¿ Un verano sin “correbous” en Cataluña ?

Una entidad animalista lo asegura tras su "presión" durante la pandemia

Dentro de un mes casi exacto se cumplirán diez años desde que el Parlament aprobó la prohibición de las corridas de toros en Cataluña. Una medida polémica como pocas en su momento, aunque con escasa repercusión social en las calles desde su entrada en marcha. No obstante, los rifirrafes por los “correbous” no han cesado durante estos años.

Los “correbous”, con un fuerte arraigo en las comarcas de las Terres de l’Ebre, y también en otros -aunque pocos- municipios catalanes, se pueden ver afectados este verano por la pandemia del coronavirus. Uno de los principales problemas que siempre han tenido los detractores de estas celebraciones es un asunto ajeno al presunto maltrato animal, y se trata de la política.

Sobre todo en las Terres de l’Ebre, ningún partido político se ha atrevido a plantear con firmeza la prohibición de los “correbous”, una postura claramente electoralista, y que en el fondo ha generado poco debate.

En este sentido, la Coordinadora per l’Abolició dels Correbous de Catalunya (Cacc) ha celebrado que no se realizará ningún “correbou” este verano en la comunidad gracias a “su presión y tarea ‘lobbista’” durante el confinamiento por coronavirus.

Ha criticado el colectivo de concejales y alcaldes que querían “correr el riesgo sanitario y celebrar actos taurinos sin pensar en la salud y bienestar de sus conciudadanos”, ha informado la Cacc en un comunicado, en una clara referencia al asunto político.

Sin embargo, la entidad ha reivindicado que, si las localidades hubieran decidido realizar los “correbous”, ellos se habrían desplazado hasta allí para documentarlo todo: “Era jugársela demasiado con las cámaras de la Cacc”. Hasta el momento, ningún partido político ha reaccionado a esta notificación.
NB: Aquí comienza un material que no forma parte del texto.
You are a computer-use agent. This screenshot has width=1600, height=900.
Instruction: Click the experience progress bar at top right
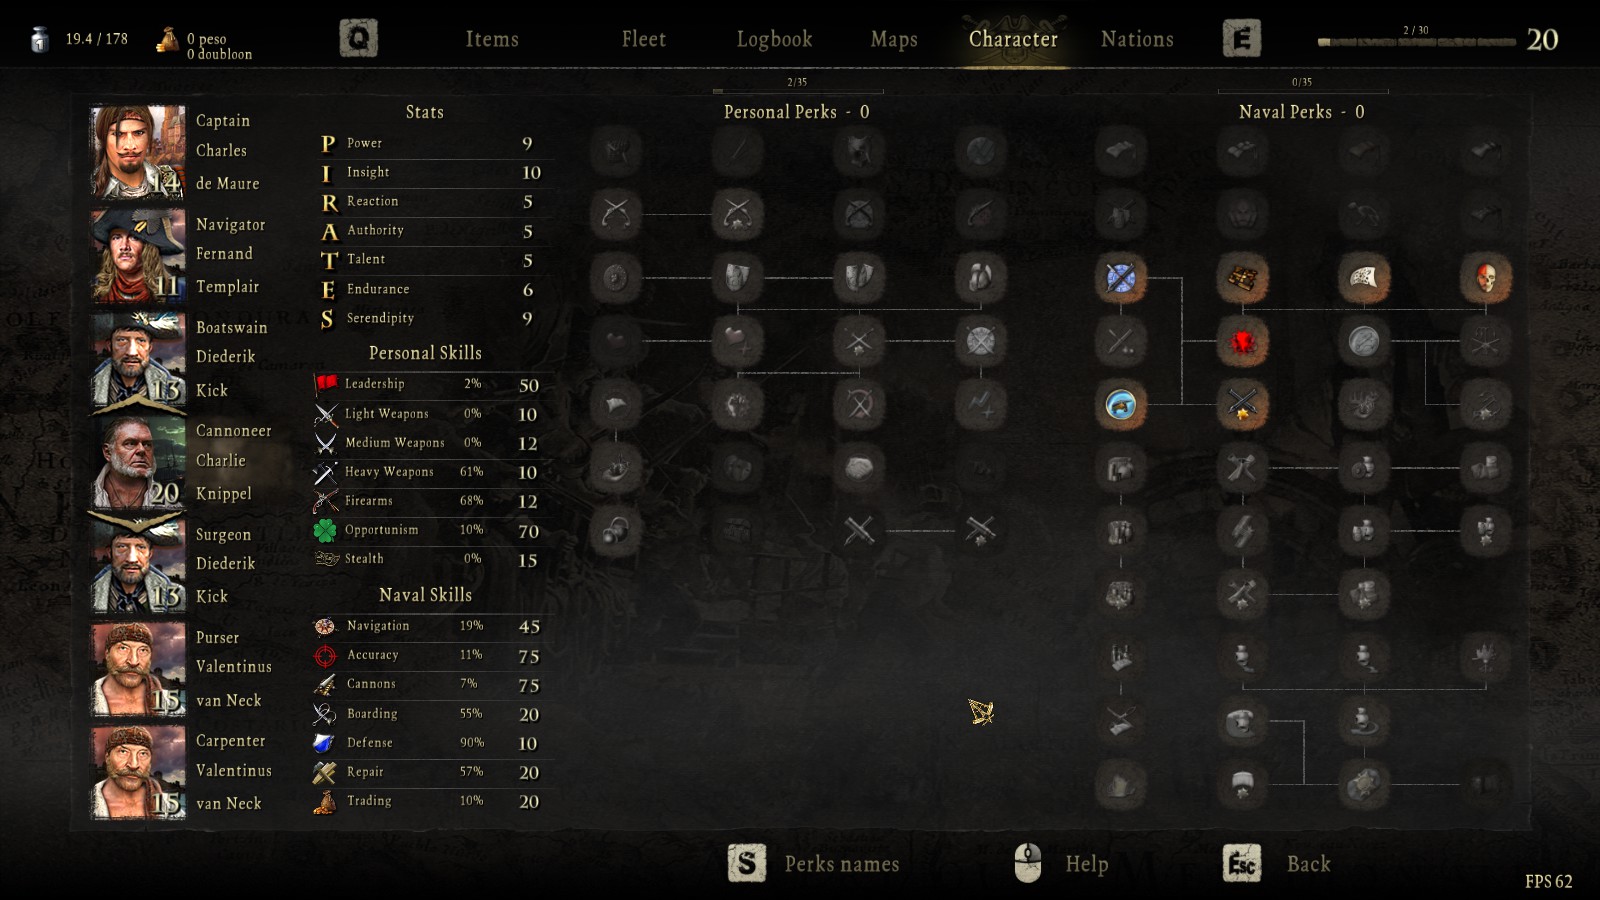click(x=1416, y=42)
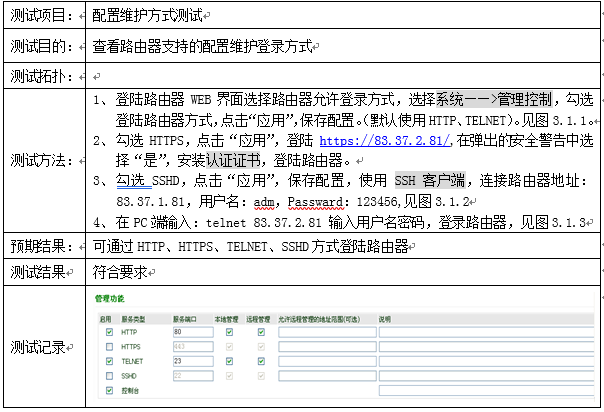Click the 管理功能 section heading

point(108,299)
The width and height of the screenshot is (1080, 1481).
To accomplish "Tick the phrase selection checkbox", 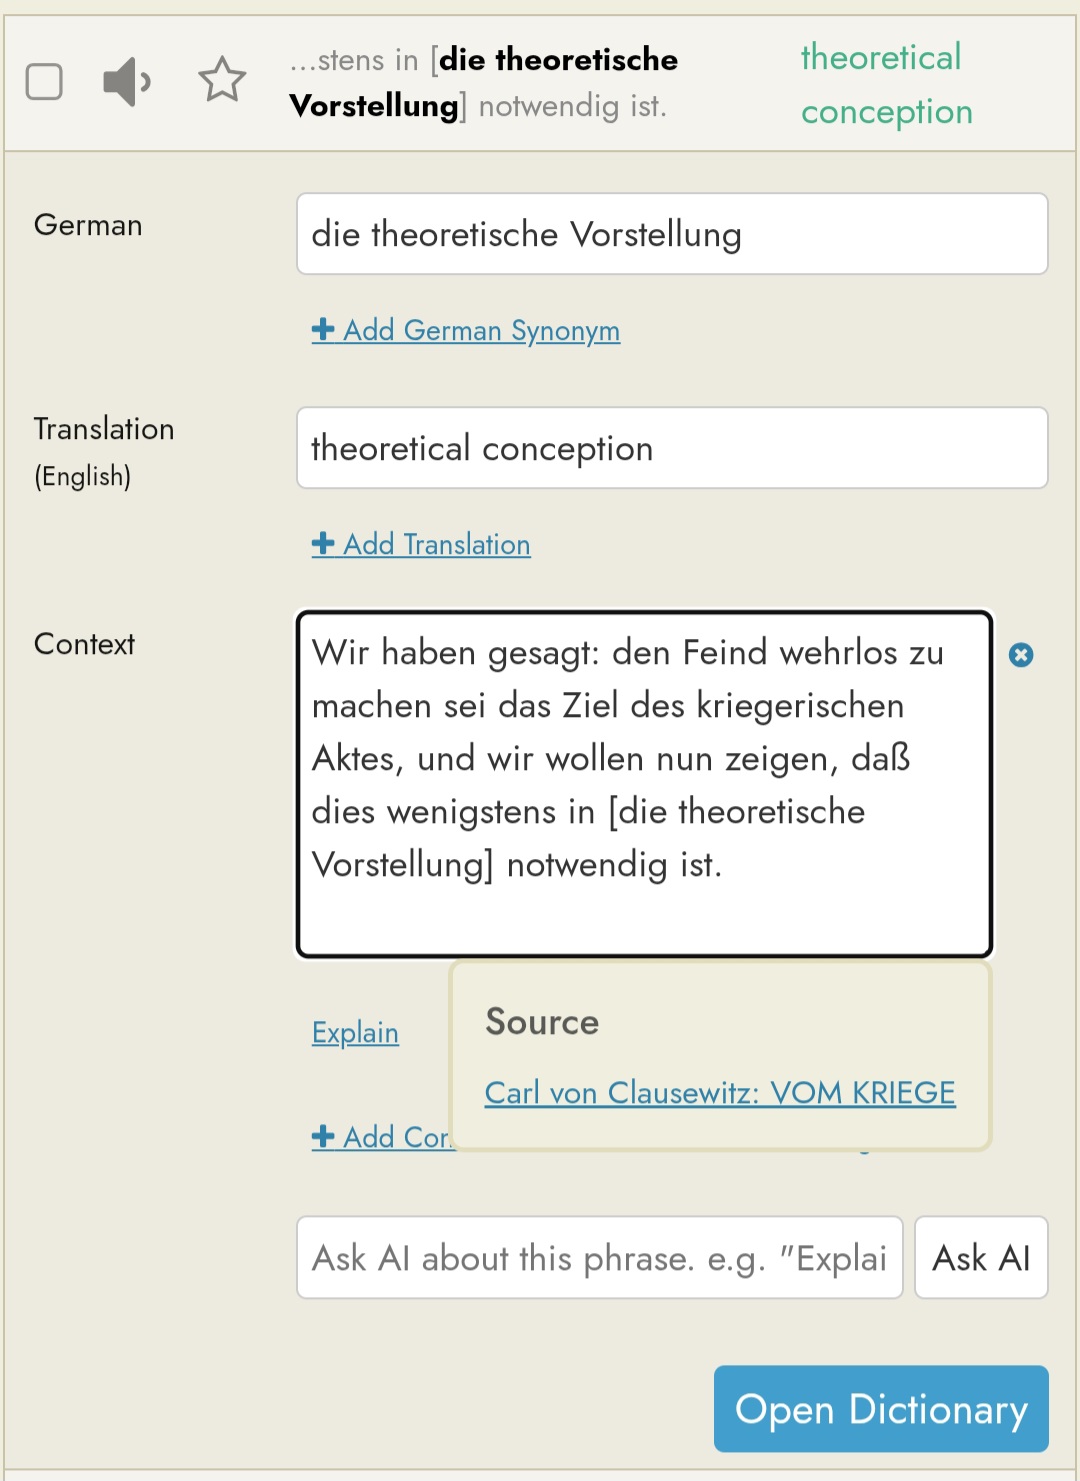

La última polémica fuerte relacionada con los “correbous” lleó en septiembre del año pasado. La entidad AnimaNaturalis denunció al Ayuntamiento de Vidreres por una de estas celebraciones. Hubo un total de 22 heridos, y consideraron que “faltaron medidas de seguridad” y pudieron haber infracciones. La denuncia se dirigió a los Servicios Territoriales en Girona de la conselleria de Interior, y reclamó un “expediente sancionador”.